Aber Nate war auf etwas anderes konzentriert.
Tiaa musste seinen verweilenden Blick bemerkt haben, denn sie rückte plötzlich näher und senkte ihre Stimme zu einem Flüstern, als sie sprach.
„Als der König diese Bestien das letzte Mal innerhalb der Mauern von Kemet-Ra brachte, hat jemand sie freigelassen.“
Nate neigte leicht den Kopf und hörte ihr weiter zu.

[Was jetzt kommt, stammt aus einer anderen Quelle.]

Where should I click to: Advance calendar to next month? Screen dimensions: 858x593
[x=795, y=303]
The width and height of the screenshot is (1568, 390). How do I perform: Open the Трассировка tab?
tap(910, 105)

„An diesem Tag haben sie viele Menschen getötet“, flüsterte sie, und in ihrer Stimme schwang etwas Tieferes mit – vielleicht Unbehagen oder etwas, das Frustration ähnelte. „Deshalb hat der Leibarzt des Königs diesmal eine Methode entwickelt, um sie vor dem Transport in einen Schlafzustand zu versetzen.“
Nate sagte zunächst nichts. Er drehte nur leicht den Kopf und sah sie an.
„Klug“, murmelte er schließlich mit unleserlicher Miene.
Tiaa atmete tief aus und nickte. „Ja. Aber da fragt man sich doch, warum sie so viele von ihnen brauchen.“
Er antwortete nicht.
Denn tief in seinem Inneren ahnte er bereits die Antwort.
Es ging nicht nur um die Bestien.
Es ging um das, was danach kommen würde.